Mask Stone, Port of Menteith
Mask Stone, Port of Menteith

Take the same directions to locate the cup-and-ring stone of Ballochraggan 12.  There are several rocks adjacent.  The one immediately next to it, to the northeast, is the one you’re looking for.  Be gentle and careful if you’re gonna look at it — deadly serious, be very careful indeed!

Archaeology & History

One of the most intriguing and most fascinating of all the prehistoric carvings I’ve yet to discover.  Not that this was all my own work. If it hadn’t been for Paul Hornby, we might have simply walked past it as being little more than a single cup-marked stone—and in this area, single cup-marks tend to be little more than geological in nature.

After we’d looked over several of the registered carvings close by, I did my usual meandering back and forth, stroking stones and seeing if there were any carvings that had been missed by previous surveyors.  And in walking past a small piece of smooth rock, a singular cupmark seemed to stand out.  I walked past it, shouting across to my colleague.

“It looks like we’ve got a single cup-mark here Paul,” I said, “with possible half-ring.”  Thankfully Mr Hornby gave it his better attention.

Mask Stone, with faint 'urn'
Mask Stone, with faint ‘urn’
Close-up of features
Close-up of features

The sun was still out and shining across the smooth rock surface, which tends to mean that you’re not seeing any carving on the stone quite as good as it actually is.  Thankfully however, the sun was beginning to get lower and, when this happens, if we wet the rock, any carvings that might be there stand out much better.  And this little fella just seemed to get better and more curious the more attention Paul gave it!

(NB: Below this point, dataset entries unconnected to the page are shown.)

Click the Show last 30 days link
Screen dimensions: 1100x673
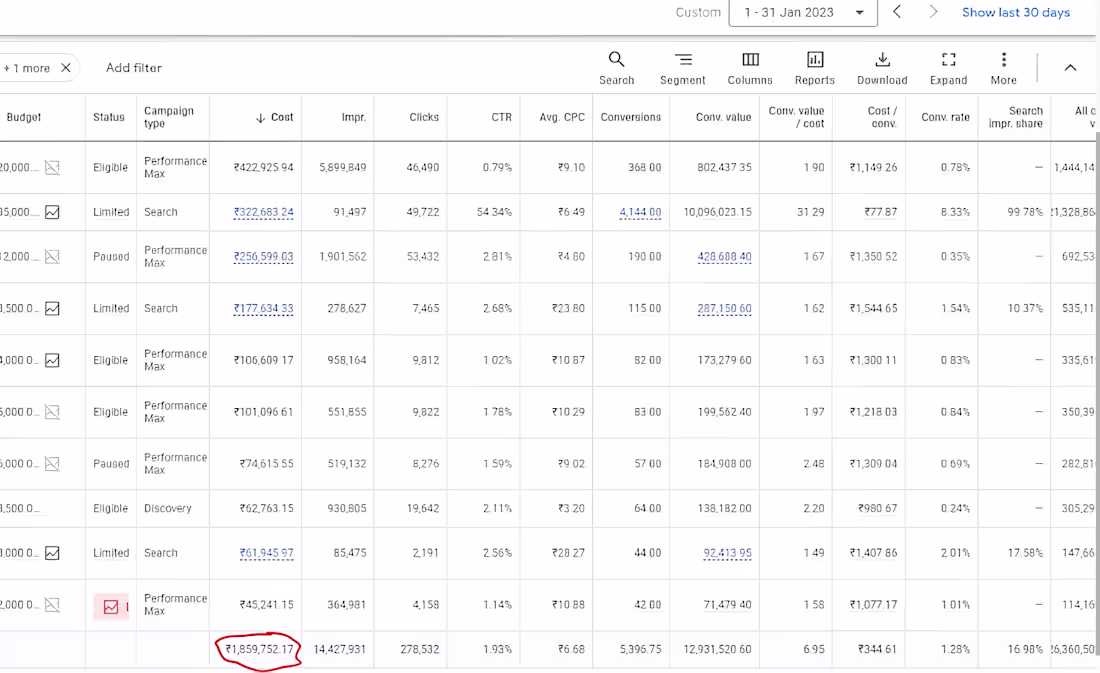[x=1015, y=13]
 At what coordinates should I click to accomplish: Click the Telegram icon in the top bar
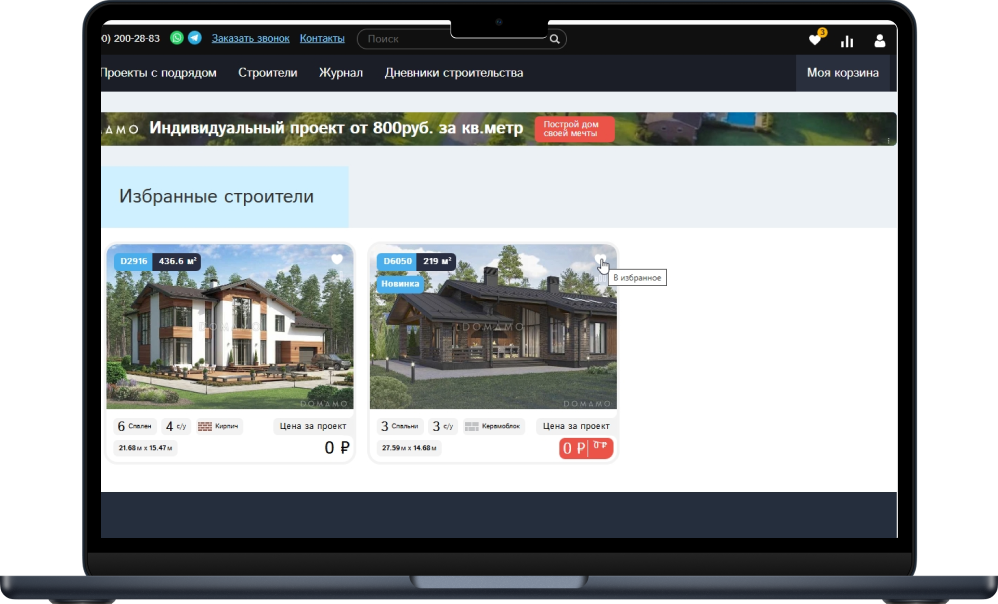click(195, 37)
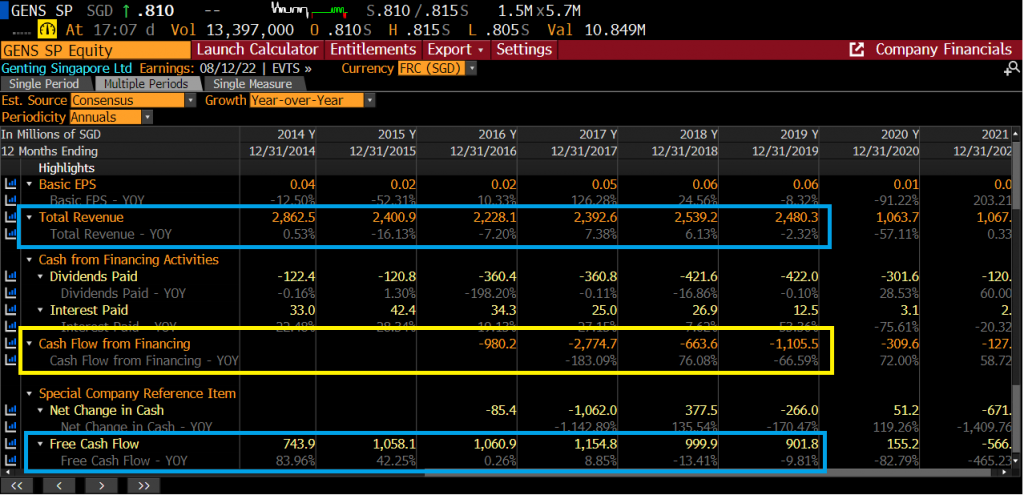Switch to the Single Period tab
The height and width of the screenshot is (495, 1024).
click(x=44, y=84)
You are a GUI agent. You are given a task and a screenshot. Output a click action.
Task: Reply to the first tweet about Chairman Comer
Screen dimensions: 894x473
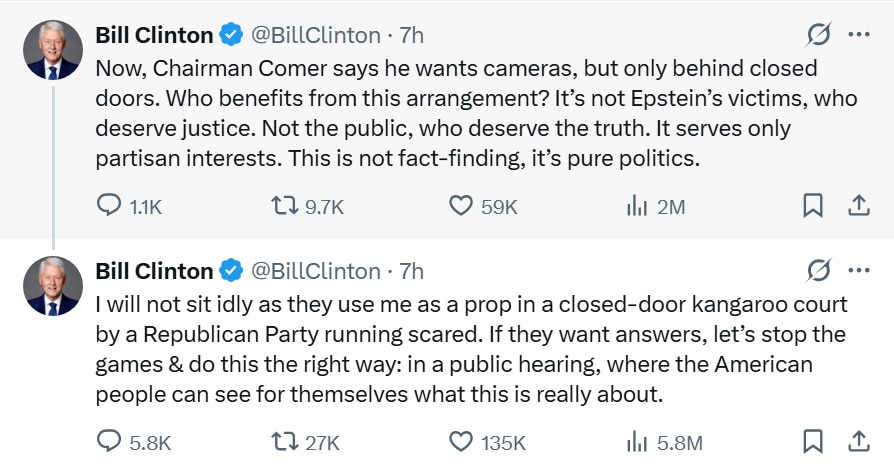click(108, 206)
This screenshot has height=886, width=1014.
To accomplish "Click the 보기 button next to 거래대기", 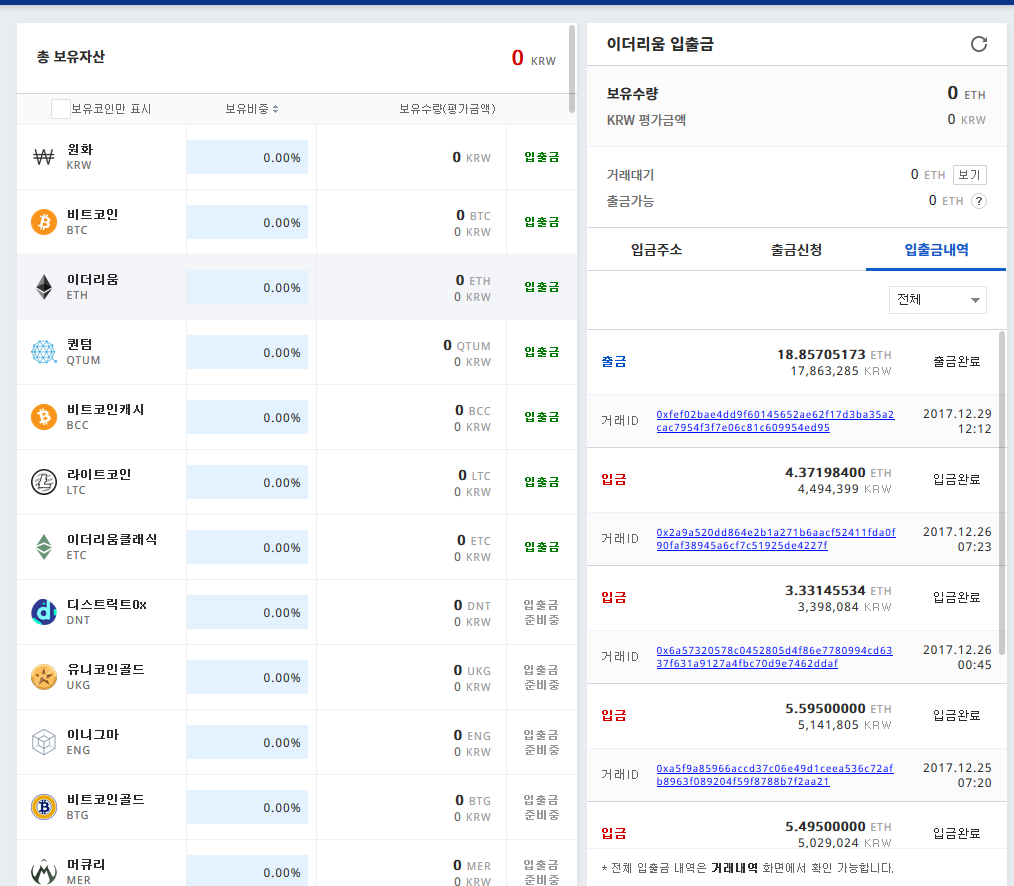I will 969,175.
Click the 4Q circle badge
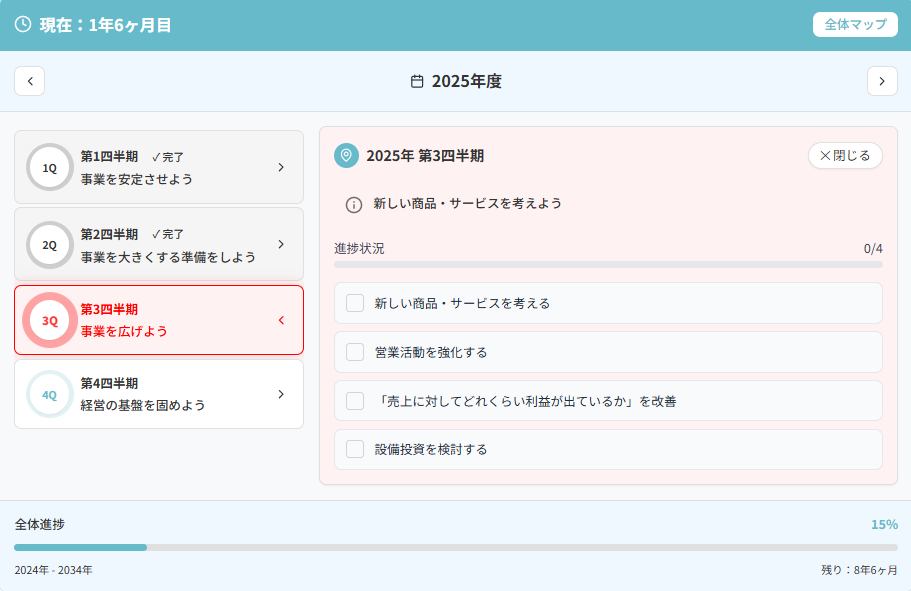Screen dimensions: 911x591 pos(50,395)
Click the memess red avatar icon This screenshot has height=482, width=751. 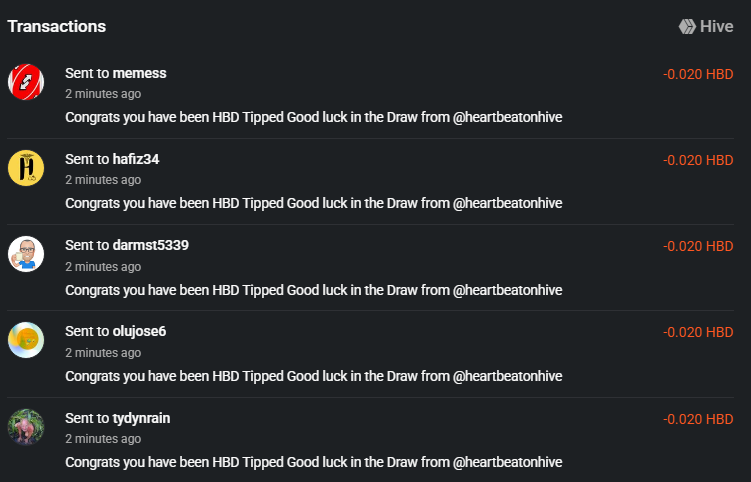click(x=26, y=82)
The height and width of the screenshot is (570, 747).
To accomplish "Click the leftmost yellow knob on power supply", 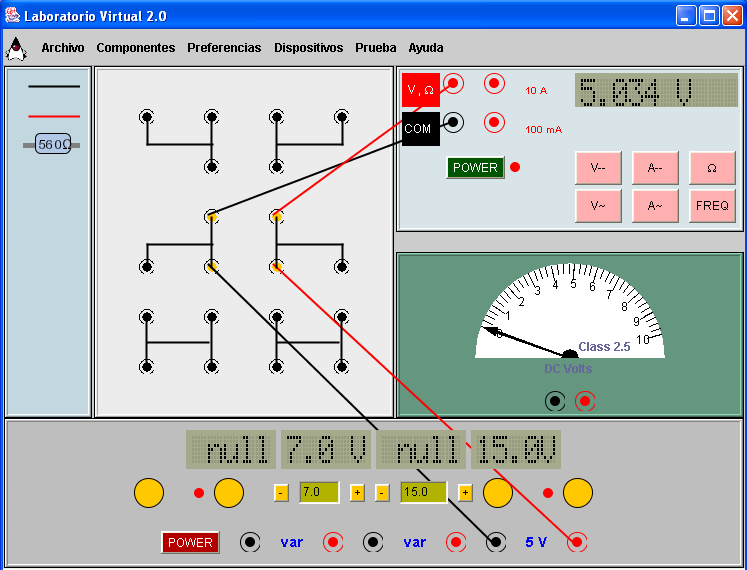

The first thing that became obvious were a series of faint carved lines above the single cup-mark.  Initially these didn’t seem to merit much attention (straight lines on rock are usually more the product of geophysical action than that of humans), but as the rock got wetter, Paul saw something very distinct indeed.

“There’s a face on it!” he exclaimed.  And indeed there was.  A Rorschach response no doubt, but it was still very much like a face.  This looked for all the world akin to the stylised olde English gentry sort of countenance, as in old cartoons.  It was quite ‘distinct’, as such characters themselves insist on being!  Yet around this initial face, more lines seemed to be emerging as the stone gave up more and more of its hidden story.

Standing back from an initial investigation, the carving was seen to consist of a triple-ring, but without the traditional ‘cup’ in its centre.  Instead, the centre was marked simply by a small ‘dot’—perhaps, originally, being a small conglomerate hole formed as a result of another tiny harder fragment of stone falling away from its larger mass.  But a ‘dot’ it was.  The other carved ‘lines’ however, immediately below and attached to the triple-ring, gave us something almost unique—and another strong Rorschach response.  As the photos clearly show, we have a distinct second ‘face’ made up of the same lines but in a quite different form.  This ‘face’ has all the attributes we usually associate with pictures of mythical spirits, demons, or a mask—hence the name!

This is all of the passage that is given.